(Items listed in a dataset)
******************************

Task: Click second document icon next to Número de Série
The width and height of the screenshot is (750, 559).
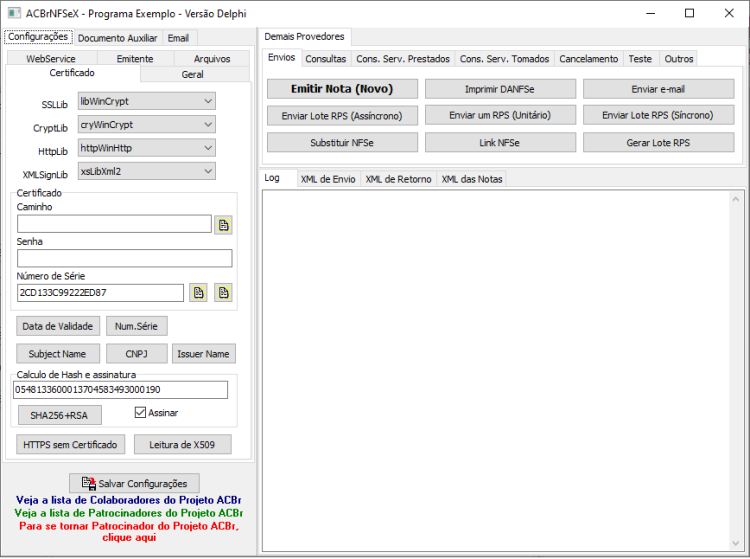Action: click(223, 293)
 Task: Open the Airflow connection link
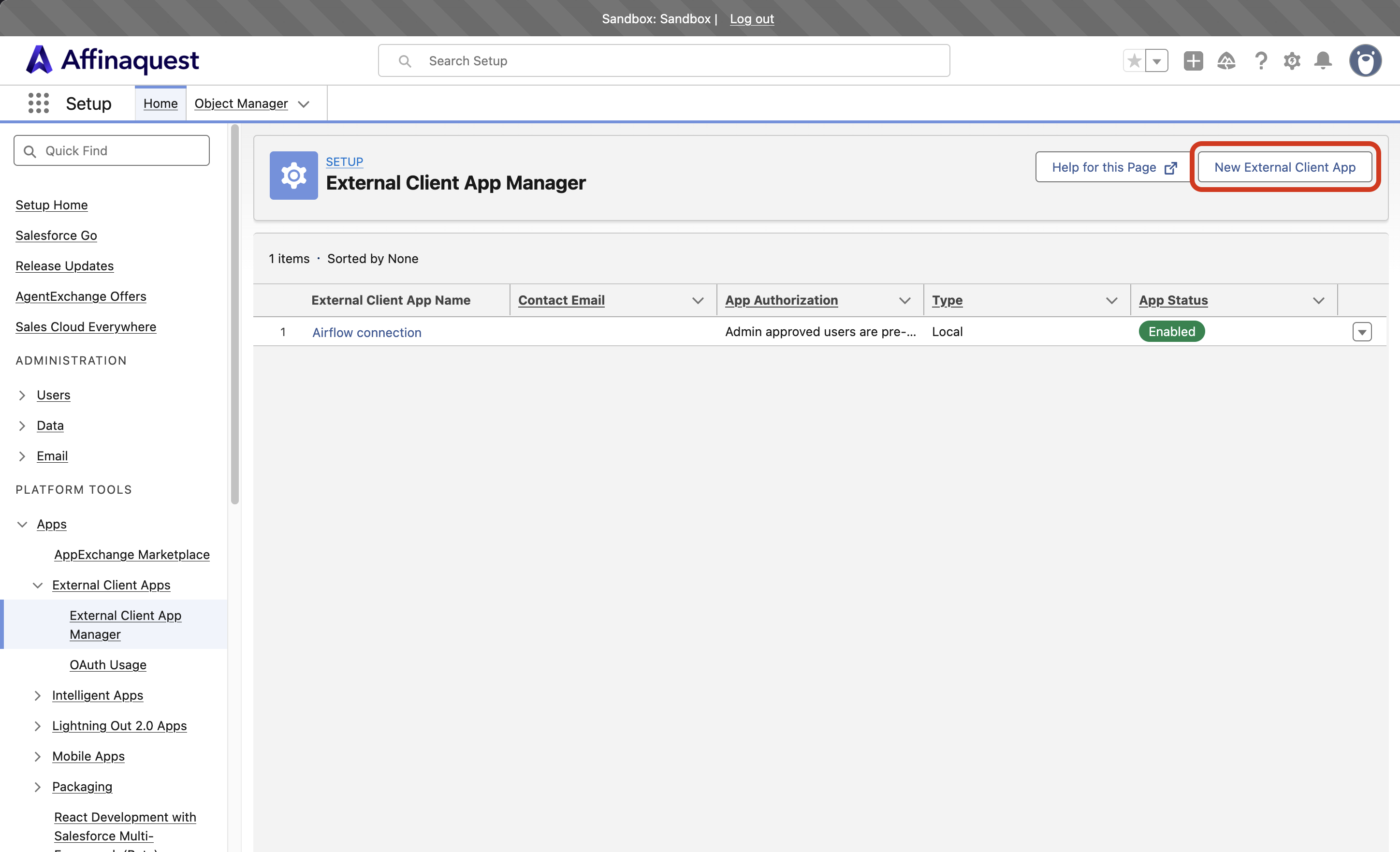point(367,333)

******************************

• What you will do: Write out the records once more, exactly as they stand, with no images.

• Response area:
Task: Click second document icon next to Número de Série
The width and height of the screenshot is (750, 559).
Action: click(223, 293)
 Task: Open the Airflow connection link
point(367,333)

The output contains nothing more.